_RECORD LIST_:
## Begin

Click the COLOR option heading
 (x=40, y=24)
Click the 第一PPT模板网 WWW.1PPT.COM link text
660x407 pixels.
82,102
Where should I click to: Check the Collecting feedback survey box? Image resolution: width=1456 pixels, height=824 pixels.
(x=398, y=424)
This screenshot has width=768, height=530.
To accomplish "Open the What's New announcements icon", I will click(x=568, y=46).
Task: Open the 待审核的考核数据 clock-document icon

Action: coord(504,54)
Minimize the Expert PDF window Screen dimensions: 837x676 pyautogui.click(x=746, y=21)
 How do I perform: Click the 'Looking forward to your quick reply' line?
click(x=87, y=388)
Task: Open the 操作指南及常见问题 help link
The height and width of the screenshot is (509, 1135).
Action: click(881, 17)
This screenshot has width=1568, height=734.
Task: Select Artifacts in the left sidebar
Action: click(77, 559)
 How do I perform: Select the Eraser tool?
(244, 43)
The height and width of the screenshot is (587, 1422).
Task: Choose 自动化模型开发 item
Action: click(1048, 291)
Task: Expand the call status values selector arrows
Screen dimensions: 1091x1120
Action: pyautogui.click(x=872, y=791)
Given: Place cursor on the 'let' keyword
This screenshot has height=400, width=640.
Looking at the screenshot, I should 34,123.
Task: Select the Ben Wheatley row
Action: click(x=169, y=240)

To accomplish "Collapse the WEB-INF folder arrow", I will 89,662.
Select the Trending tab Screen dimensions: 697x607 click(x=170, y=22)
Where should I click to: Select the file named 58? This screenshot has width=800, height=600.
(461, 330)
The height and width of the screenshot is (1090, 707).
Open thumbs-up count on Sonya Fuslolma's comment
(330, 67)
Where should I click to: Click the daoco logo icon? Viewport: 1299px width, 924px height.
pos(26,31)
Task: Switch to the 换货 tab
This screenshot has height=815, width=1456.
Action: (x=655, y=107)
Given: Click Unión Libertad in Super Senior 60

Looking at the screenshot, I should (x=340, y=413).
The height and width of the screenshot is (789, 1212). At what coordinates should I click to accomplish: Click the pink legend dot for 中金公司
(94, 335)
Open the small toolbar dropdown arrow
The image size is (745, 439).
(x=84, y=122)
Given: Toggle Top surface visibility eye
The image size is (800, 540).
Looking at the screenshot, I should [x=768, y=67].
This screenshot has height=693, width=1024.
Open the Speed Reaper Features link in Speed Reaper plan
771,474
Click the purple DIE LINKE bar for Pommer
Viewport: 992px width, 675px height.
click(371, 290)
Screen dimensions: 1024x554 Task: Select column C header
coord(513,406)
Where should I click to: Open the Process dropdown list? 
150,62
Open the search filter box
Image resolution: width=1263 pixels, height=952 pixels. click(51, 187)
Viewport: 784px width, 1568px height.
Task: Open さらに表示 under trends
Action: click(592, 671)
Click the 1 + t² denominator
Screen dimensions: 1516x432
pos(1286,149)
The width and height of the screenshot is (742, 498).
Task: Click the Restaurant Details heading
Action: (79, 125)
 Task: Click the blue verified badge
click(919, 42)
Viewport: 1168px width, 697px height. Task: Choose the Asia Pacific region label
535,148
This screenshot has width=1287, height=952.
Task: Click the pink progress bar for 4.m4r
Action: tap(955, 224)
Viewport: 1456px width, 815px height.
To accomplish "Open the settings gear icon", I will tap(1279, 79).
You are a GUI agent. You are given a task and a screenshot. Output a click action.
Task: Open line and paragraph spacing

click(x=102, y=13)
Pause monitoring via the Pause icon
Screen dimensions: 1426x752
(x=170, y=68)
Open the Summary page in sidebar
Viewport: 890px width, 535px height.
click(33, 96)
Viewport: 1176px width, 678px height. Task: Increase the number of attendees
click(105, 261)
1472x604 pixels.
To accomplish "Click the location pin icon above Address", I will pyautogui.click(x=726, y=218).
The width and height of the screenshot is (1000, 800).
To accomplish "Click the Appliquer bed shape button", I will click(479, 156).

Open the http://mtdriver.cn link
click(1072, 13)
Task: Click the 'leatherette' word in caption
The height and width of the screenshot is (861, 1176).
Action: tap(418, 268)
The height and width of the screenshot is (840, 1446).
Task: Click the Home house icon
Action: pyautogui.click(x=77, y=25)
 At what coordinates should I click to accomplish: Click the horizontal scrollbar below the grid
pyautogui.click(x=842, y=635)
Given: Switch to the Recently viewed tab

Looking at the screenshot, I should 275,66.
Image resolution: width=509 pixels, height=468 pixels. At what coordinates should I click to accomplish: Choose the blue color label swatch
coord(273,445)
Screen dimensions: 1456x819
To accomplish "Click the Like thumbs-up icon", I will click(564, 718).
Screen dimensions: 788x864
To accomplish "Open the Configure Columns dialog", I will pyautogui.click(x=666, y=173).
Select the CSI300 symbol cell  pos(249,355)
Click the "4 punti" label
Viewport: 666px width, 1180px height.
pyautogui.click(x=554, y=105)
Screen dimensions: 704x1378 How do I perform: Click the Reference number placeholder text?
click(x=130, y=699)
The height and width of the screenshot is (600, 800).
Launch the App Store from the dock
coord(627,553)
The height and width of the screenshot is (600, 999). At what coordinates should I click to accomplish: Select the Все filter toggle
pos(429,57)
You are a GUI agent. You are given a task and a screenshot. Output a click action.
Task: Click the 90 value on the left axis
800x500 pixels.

## End

_TASK STATEMENT_:
Reproduce all of the data above verbatim, line for line.

_ANSWER TO THE EXERCISE_:
Click the COLOR option heading
 (x=40, y=24)
Click the 第一PPT模板网 WWW.1PPT.COM link text
660x407 pixels.
82,102
Where should I click to: Check the Collecting feedback survey box? Image resolution: width=1456 pixels, height=824 pixels.
(x=398, y=424)
This screenshot has width=768, height=530.
To accomplish "Open the What's New announcements icon", I will click(x=568, y=46).
Task: Open the 待审核的考核数据 clock-document icon

Action: coord(504,54)
Minimize the Expert PDF window Screen dimensions: 837x676 pyautogui.click(x=746, y=21)
 How do I perform: Click the 'Looking forward to your quick reply' line?
click(x=87, y=388)
Task: Open the 操作指南及常见问题 help link
The height and width of the screenshot is (509, 1135).
Action: click(881, 17)
This screenshot has width=1568, height=734.
Task: Select Artifacts in the left sidebar
Action: click(77, 559)
 How do I perform: Select the Eraser tool?
(244, 43)
The height and width of the screenshot is (587, 1422).
Task: Choose 自动化模型开发 item
Action: click(1048, 291)
Task: Expand the call status values selector arrows
Screen dimensions: 1091x1120
Action: pyautogui.click(x=872, y=791)
Given: Place cursor on the 'let' keyword
This screenshot has height=400, width=640.
Looking at the screenshot, I should 34,123.
Task: Select the Ben Wheatley row
Action: click(x=169, y=240)

To accomplish "Collapse the WEB-INF folder arrow", I will 89,662.
Select the Trending tab Screen dimensions: 697x607 click(x=170, y=22)
Where should I click to: Select the file named 58? This screenshot has width=800, height=600.
(461, 330)
The height and width of the screenshot is (1090, 707).
Open thumbs-up count on Sonya Fuslolma's comment
(330, 67)
Where should I click to: Click the daoco logo icon? Viewport: 1299px width, 924px height.
pos(26,31)
Task: Switch to the 换货 tab
This screenshot has height=815, width=1456.
Action: (x=655, y=107)
Given: Click Unión Libertad in Super Senior 60

Looking at the screenshot, I should (x=340, y=413).
The height and width of the screenshot is (789, 1212). At what coordinates should I click to accomplish: Click the pink legend dot for 中金公司
(94, 335)
Open the small toolbar dropdown arrow
The image size is (745, 439).
(x=84, y=122)
Given: Toggle Top surface visibility eye
The image size is (800, 540).
Looking at the screenshot, I should [x=768, y=67].
This screenshot has height=693, width=1024.
Open the Speed Reaper Features link in Speed Reaper plan
771,474
Click the purple DIE LINKE bar for Pommer
Viewport: 992px width, 675px height.
click(371, 290)
Screen dimensions: 1024x554 Task: Select column C header
coord(513,406)
Where should I click to: Open the Process dropdown list? 
150,62
Open the search filter box
Image resolution: width=1263 pixels, height=952 pixels. click(51, 187)
Viewport: 784px width, 1568px height.
Task: Open さらに表示 under trends
Action: click(592, 671)
Click the 1 + t² denominator
Screen dimensions: 1516x432
pos(1286,149)
The width and height of the screenshot is (742, 498).
Task: Click the Restaurant Details heading
Action: (79, 125)
 Task: Click the blue verified badge
click(919, 42)
Viewport: 1168px width, 697px height. Task: Choose the Asia Pacific region label
535,148
This screenshot has width=1287, height=952.
Task: Click the pink progress bar for 4.m4r
Action: tap(955, 224)
Viewport: 1456px width, 815px height.
To accomplish "Open the settings gear icon", I will tap(1279, 79).
You are a GUI agent. You are given a task and a screenshot. Output a click action.
Task: Open line and paragraph spacing

click(x=102, y=13)
Pause monitoring via the Pause icon
Screen dimensions: 1426x752
(x=170, y=68)
Open the Summary page in sidebar
Viewport: 890px width, 535px height.
click(33, 96)
Viewport: 1176px width, 678px height. Task: Increase the number of attendees
click(105, 261)
1472x604 pixels.
To accomplish "Click the location pin icon above Address", I will pyautogui.click(x=726, y=218).
The width and height of the screenshot is (1000, 800).
To accomplish "Click the Appliquer bed shape button", I will click(479, 156).

Open the http://mtdriver.cn link
click(1072, 13)
Task: Click the 'leatherette' word in caption
The height and width of the screenshot is (861, 1176).
Action: tap(418, 268)
The height and width of the screenshot is (840, 1446).
Task: Click the Home house icon
Action: pyautogui.click(x=77, y=25)
 At what coordinates should I click to accomplish: Click the horizontal scrollbar below the grid
pyautogui.click(x=842, y=635)
Given: Switch to the Recently viewed tab

Looking at the screenshot, I should 275,66.
Image resolution: width=509 pixels, height=468 pixels. At what coordinates should I click to accomplish: Choose the blue color label swatch
coord(273,445)
Screen dimensions: 1456x819
To accomplish "Click the Like thumbs-up icon", I will click(564, 718).
Screen dimensions: 788x864
To accomplish "Open the Configure Columns dialog", I will pyautogui.click(x=666, y=173).
Select the CSI300 symbol cell  pos(249,355)
Click the "4 punti" label
Viewport: 666px width, 1180px height.
pyautogui.click(x=554, y=105)
Screen dimensions: 704x1378 How do I perform: Click the Reference number placeholder text?
click(x=130, y=699)
The height and width of the screenshot is (600, 800).
Launch the App Store from the dock
coord(627,553)
The height and width of the screenshot is (600, 999). At what coordinates should I click to accomplish: Select the Все filter toggle
pos(429,57)
You are a GUI agent. You are given a task and a screenshot. Output a click action.
Task: Click the 90 value on the left axis
800x500 pixels.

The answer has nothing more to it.